Curling of films and laminations is due to unbalanced forces, which exist in the film. When a film curls, it can be impossible to use the film further because it will simply not lay flat, making printing, laminating, bagforming and heat-sealing very difficult, if not impossible to complete.
The theory of coextruded film and lamination curling has to come from the theory of composite structures because that is what they are. Composite materials, because they are made up of various material layers with oftentimes different thermal, environmental, and mechanical properties, will react in unexpected ways when forces, such as tensions, or compressions are applied. For instance, when bias-ply composites are subjected to tensile forces, they may exhibit an out-of-plane twisting. Understanding this feature of an oriented film or lamination could help a great deal in understanding curling, buckles and wrinkles in the transport sections of a laminator.
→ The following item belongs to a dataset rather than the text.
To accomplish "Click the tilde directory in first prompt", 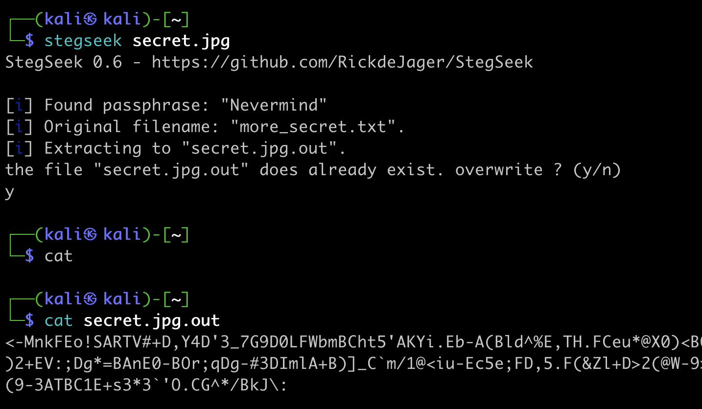I will click(176, 20).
Tension control = flatter laminations
The forces, which will affect many coextruded films and laminations during use, are mainly due to frozen-in strains, temperature variations and the impact of humidity changes. Laminations are especially prone to frozen-in strains and stress relaxation. Unbalanced tensions during the lamination step are a primary source, and so the need to control tensions during lamination is paramount for good, flat laminated structures.
For films and laminations containing moisture-sensitive polymers, variations in humidity are important. It should be mentioned that at extrusion nylons, polyesters and other condensation polymers are dry, so as not to degrade during extrusion. However, once the film is extruded, these polymers will absorb moisture from their surroundings and will experience a dimensional change with water absorption. These changes in length will usually not be matched by the other polymers they are combined with and create a force which can curl or buckle the product. This is especially true for asymmetric structures.